The price P per unit at which a company can sell all that it produces is given by the
function P(x) = 300 — 4x. The cost function is c(x) = 500 + 28x where x is the number
of units produced. Find x so that the profit is maximum.
profit = revenue - cost
revenue = demand * price
profit is thus x(300-4x) - (500+28x)
= -4x^2 + 272x - 500
This a parabola with vertex at (34,4124)
So, max profit is 4124 when x = 34
To find the value of x that maximizes profit, we need to first find the profit function. Profit is calculated by subtracting the cost function from the revenue function.
The revenue function is given by P(x) = 300 - 4x, which represents the price per unit multiplied by the number of units sold.

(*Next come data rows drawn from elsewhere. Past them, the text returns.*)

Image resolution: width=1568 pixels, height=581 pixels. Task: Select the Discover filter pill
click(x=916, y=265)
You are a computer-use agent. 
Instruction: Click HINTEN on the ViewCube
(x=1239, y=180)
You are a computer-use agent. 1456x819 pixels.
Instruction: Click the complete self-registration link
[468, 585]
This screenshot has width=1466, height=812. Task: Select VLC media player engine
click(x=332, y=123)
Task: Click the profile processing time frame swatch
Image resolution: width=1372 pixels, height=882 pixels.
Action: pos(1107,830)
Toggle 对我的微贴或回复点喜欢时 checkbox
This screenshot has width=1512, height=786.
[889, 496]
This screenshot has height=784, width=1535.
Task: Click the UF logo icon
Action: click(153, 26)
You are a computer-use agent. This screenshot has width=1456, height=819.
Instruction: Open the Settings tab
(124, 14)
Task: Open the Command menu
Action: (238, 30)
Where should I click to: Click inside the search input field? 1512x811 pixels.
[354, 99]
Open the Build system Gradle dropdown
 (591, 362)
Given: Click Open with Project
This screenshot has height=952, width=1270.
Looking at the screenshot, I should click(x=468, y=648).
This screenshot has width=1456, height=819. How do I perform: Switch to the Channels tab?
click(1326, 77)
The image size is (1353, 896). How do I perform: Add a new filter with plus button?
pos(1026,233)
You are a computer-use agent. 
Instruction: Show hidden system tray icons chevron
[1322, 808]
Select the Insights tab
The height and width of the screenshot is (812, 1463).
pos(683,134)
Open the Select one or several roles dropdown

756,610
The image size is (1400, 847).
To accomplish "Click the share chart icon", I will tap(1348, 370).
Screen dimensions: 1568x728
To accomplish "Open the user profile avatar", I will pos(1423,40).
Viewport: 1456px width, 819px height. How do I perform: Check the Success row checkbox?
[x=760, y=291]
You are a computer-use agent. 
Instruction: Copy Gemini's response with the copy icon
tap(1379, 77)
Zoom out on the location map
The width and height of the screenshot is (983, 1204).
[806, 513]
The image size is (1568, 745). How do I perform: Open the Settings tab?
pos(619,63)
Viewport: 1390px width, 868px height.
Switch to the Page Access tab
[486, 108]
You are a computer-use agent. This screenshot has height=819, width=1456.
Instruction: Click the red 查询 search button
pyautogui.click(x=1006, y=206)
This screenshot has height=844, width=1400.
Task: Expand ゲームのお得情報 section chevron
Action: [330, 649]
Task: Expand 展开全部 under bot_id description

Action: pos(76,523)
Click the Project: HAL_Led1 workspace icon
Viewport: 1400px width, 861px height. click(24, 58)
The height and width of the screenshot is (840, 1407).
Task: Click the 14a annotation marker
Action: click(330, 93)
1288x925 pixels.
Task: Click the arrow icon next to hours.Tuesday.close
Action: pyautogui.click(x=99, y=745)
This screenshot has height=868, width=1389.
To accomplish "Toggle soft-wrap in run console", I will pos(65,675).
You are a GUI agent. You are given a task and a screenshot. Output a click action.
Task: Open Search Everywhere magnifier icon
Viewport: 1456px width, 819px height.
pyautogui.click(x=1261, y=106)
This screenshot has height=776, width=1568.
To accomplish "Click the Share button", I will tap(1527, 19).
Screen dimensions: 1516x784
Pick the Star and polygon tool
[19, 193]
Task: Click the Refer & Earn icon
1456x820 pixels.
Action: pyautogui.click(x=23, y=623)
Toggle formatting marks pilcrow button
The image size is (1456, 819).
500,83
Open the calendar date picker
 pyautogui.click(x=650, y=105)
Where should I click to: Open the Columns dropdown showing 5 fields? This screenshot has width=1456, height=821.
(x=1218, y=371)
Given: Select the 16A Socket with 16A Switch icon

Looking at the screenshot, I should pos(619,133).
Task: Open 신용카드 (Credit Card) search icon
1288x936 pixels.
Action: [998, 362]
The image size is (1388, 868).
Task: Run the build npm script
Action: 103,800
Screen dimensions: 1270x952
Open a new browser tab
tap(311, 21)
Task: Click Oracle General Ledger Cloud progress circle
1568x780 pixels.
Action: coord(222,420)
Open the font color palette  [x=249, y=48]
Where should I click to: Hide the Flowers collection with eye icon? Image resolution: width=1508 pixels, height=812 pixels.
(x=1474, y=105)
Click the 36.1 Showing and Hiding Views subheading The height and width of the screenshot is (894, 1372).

The cost function is given by c(x) = 500 + 28x, which represents the fixed cost plus the variable cost per unit multiplied by the number of units produced.
So, the profit function can be calculated as follows:
Profit(x) = Revenue - Cost
Profit(x) = P(x) * x - c(x)
Profit(x) = (300 - 4x) * x - (500 + 28x)
To maximize the profit, we need to find the value of x that maximizes the profit function. To do this, we can take the derivative of the profit function with respect to x and set it equal to zero.
d(Profit(x))/dx = 0
d/dx((300 - 4x) * x - (500 + 28x)) = 0
To solve this equation, we can expand and simplify the equation to find x:
300x - 4x^2 - 500 - 28x = 0
-4x^2 + 272x - 500 = 0
We can solve this quadratic equation by factoring, completing the square, or applying the quadratic formula.
Once we obtain the value(s) of x, we can substitute it back into the profit function to find the maximum profit.